Why must I reuse the original idempotency key instead of generating a new one on replay?

An event can dead-letter after it was partially or fully applied — for example the write to PostGIS succeeded but an acknowledgement timed out. If you generate a fresh key on replay, the deduplication gate sees a brand-new event and applies it a second time, double-writing state. Reusing the key computed at first ingest lets the gate recognise the replay as a duplicate and absorb it.

Should I re-validate geometry on replay if it was already validated at ingest?

Yes. Many events dead-letter precisely because their geometry failed validation. Running shapely.make_valid on replay repairs self-intersections and other topology faults that can be fixed deterministically, so the repaired event now passes the same validation gate that rejected it. Events that are still invalid after make_valid should be dropped or escalated, never re-submitted in a loop.

How do I stop a mass replay from overwhelming my consumers?

Rate-limit the replay with a token bucket or fixed inter-message delay tuned below the steady-state capacity of the downstream consumers, and drain in bounded batches rather than flushing the whole DLQ at once. The events already failed once; there is no benefit to replaying them faster than the pipeline can safely absorb.

Why replay in observation-time order rather than DLQ insertion order?
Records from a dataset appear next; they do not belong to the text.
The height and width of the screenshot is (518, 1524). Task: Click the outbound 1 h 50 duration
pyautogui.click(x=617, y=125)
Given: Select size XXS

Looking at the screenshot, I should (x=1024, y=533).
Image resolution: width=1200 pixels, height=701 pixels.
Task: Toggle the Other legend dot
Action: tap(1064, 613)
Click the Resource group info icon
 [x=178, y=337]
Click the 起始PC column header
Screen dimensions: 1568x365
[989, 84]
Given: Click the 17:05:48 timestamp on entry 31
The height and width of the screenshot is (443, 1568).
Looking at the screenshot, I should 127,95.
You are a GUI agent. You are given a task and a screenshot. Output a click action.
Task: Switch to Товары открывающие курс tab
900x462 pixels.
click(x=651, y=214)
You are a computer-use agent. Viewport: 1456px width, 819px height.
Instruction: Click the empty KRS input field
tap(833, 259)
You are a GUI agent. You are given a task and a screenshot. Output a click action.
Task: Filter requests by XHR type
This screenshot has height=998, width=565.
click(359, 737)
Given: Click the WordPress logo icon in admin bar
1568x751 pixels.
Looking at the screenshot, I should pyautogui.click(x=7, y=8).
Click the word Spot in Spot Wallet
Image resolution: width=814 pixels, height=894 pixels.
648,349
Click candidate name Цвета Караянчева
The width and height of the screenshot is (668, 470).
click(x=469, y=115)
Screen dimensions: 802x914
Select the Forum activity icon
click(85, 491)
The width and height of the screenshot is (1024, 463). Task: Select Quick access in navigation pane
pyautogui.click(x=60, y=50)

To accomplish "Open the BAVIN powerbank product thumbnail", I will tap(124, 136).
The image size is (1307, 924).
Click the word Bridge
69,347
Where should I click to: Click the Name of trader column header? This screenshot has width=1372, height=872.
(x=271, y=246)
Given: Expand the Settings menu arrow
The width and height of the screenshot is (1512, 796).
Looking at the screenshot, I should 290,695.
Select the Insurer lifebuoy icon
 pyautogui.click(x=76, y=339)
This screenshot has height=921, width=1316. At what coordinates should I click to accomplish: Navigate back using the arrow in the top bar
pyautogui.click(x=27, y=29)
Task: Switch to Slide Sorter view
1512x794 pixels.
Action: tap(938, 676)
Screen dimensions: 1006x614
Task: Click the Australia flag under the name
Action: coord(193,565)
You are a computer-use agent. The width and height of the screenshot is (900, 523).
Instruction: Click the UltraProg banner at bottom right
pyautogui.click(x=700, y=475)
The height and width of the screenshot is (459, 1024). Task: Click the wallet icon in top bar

Events can sit in a DLQ for minutes or hours while newer events for the same feature flow through normally. Replaying a stale reading after fresher state has already been written would roll the feature backwards. Ordering the drained batch by observation timestamp ensures older readings are applied first and a last-write-wins consumer keeps the newest value.